[Start Information given]
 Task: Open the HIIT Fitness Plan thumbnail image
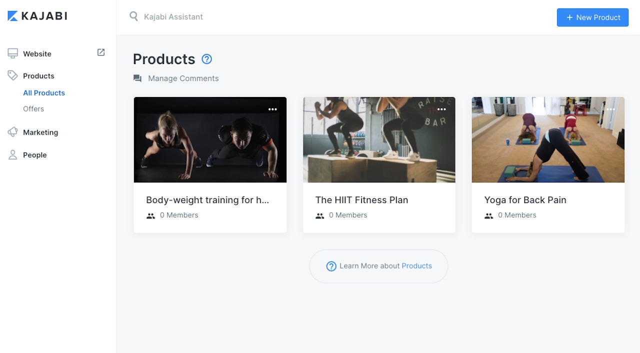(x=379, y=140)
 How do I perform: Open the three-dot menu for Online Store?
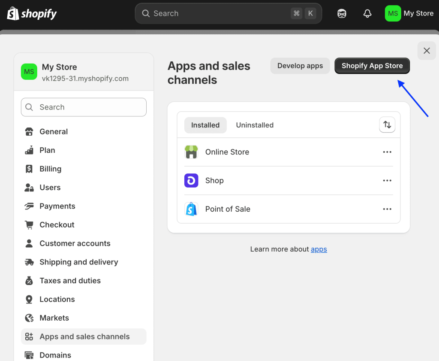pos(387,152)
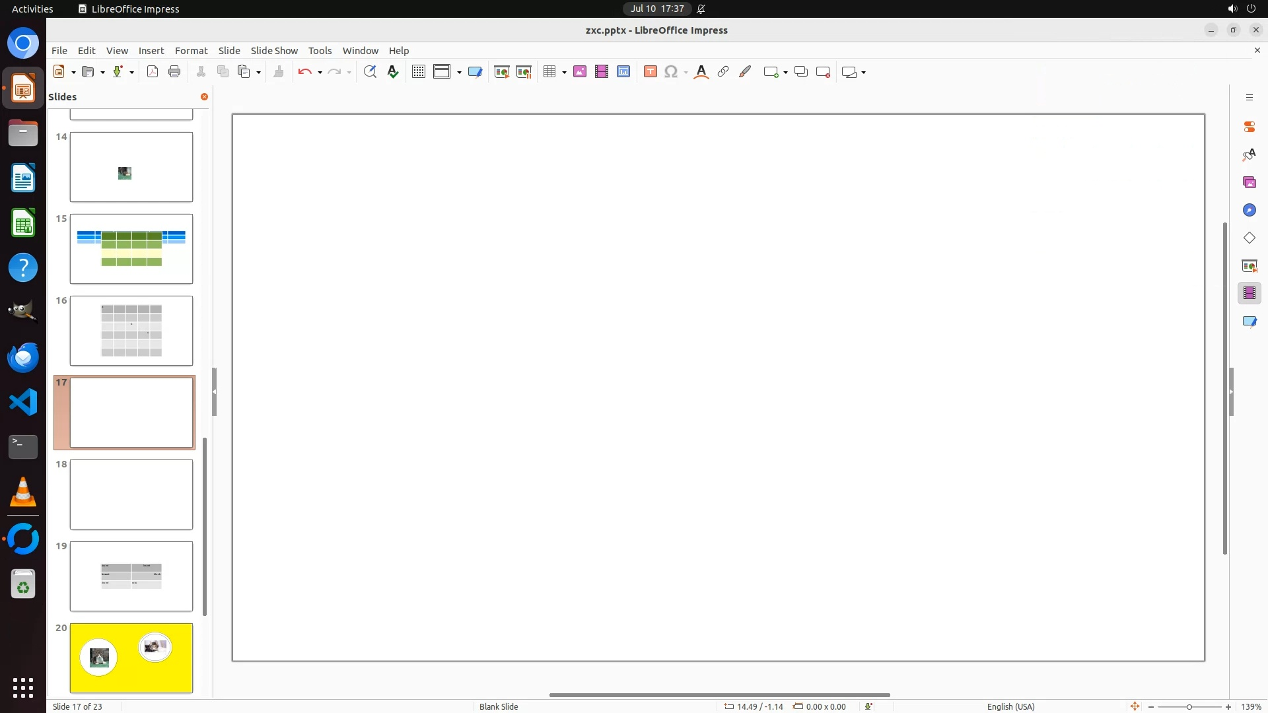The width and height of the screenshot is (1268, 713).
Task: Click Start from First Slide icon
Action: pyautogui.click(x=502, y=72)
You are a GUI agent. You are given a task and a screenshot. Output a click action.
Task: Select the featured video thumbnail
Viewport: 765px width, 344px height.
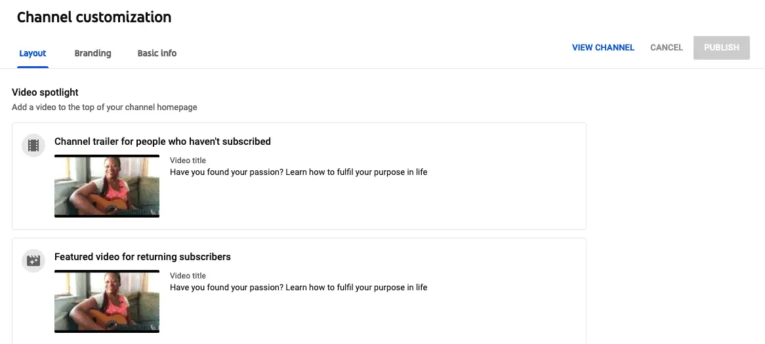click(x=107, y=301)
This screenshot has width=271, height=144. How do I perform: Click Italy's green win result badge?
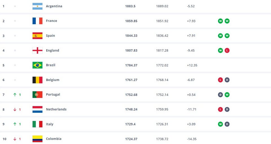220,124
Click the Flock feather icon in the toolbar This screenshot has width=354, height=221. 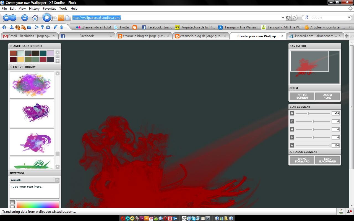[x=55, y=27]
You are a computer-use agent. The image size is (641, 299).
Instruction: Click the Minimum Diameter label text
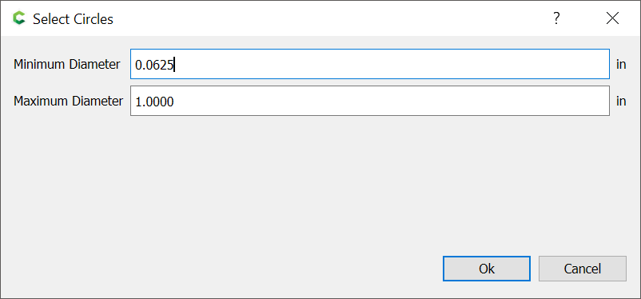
[End Information given]
» **Written instruction**
Rewrite the stretch of the records from the start through the line that contains "click(x=107, y=301)", replacing "thumbnail" with "preview" and leaving everything else unchanged. Omit the pictures from your answer.

» **Reply**
 Task: Open the HIIT Fitness Plan preview image
(x=379, y=140)
 How do I perform: Open the three-dot menu for Online Store?
pos(387,152)
The width and height of the screenshot is (1268, 713).
Task: Click Start from First Slide icon
Action: pyautogui.click(x=502, y=72)
You are a GUI agent. You are given a task and a screenshot. Output a click action.
Task: Select the featured video preview
Viewport: 765px width, 344px height.
click(x=107, y=301)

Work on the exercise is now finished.